While President Zourabichvili denounced the opposition loss as a “Russian special operation,” the Kremlin proclaimed victory. Kremlin spokesman Dmitry Peskov hailed the election result as “the choice of the Georgian people.” Senator Aleksey Pushkov said: “The Western plan — to change the regime with the support of the opposition in Georgia — has, to put it simply, collapsed…The West’s plan was to turn Georgia into its semi-colony and promised to join the multi-gender family of European nations. However, for some reason, this did not attract the majority of Georgian voters.”
Prime Minister Viktor Orbán of Hungary, the only pro-Putin head of government in the EU, congratulated the Georgian Dream, before the results were in. Then, he hurriedly flew to Tbilisi with three ministers.
“When liberals win, Brussels calls it democracy. When conservatives win, they say it’s not democracy,” Mr. Orbán said Tuesday at a press conference alongside Georgia’s prime minister, Irakli Kobakhidze. “Don’t take it too seriously — it’s business as usual.”
Although Hungary holds the rotating presidency of the EU Council, 13 EU countries, led by Germany, France, and Poland, knocked Mr. Orbán’s visit as “premature” and stressed he does not speak on the bloc’s behalf.
Yesterday was the turn of another Central European leader, Robert Fico, the Slovak prime minister, to break EU ranks and to sidle up to Russia. In an interview with state-run Rossiya-1 television, he said further military aid to Ukraine is a waste of money and that he would like to visit Moscow for next year’s World War II Victory Day anniversary. It reportedly was the first interview to Russian state television given by an EU leader since Russia invaded Ukraine in February 2022.
While Georgian Dream pays lip service to one day joining the EU, the government increasingly professes neutrality, and the country drifts back into Moscow’s orbit. In Ukraine, President Viktor Yanukovych played that game until November 2013 when Mr. Putin persuaded him to take sides by extending a multi-billion “loan.” The announcement that Ukraine would join Moscow’s Eurasian Economic Union sparked the street revolt that led to his downfall in February 2014.
Washington and Brussels are reacting mildly to elections that may allow two once staunchly Western countries drift back into Moscow’s orbit.
“Statements so far, especially from the EU, have been worryingly mealy-mouthed,” the Financial Times editorialized after Georgia’s election. The newspaper accused the Kremlin of “taking advantage of distractions provided by the US presidential election and the war in the Middle East to step up efforts to bring ex-Soviet neighbors back into its sphere.”
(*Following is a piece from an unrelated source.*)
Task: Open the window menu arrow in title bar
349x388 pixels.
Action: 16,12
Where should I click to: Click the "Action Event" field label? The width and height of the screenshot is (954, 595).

Many Western analysts are not impressed by Secretary of State Blinken’s statement Sunday calling “for a full investigation of all reports of election-related violations.” From London, the analyst of the former Soviet Union, Timothy Ash, wrote this week: “Another foreign policy failure looming for Biden after Afghanistan, Ukraine, Gaza, Lebanon now Georgia.” Mr. Ash added that “Georgia ends as the loser — and all this is a gift to Putin.”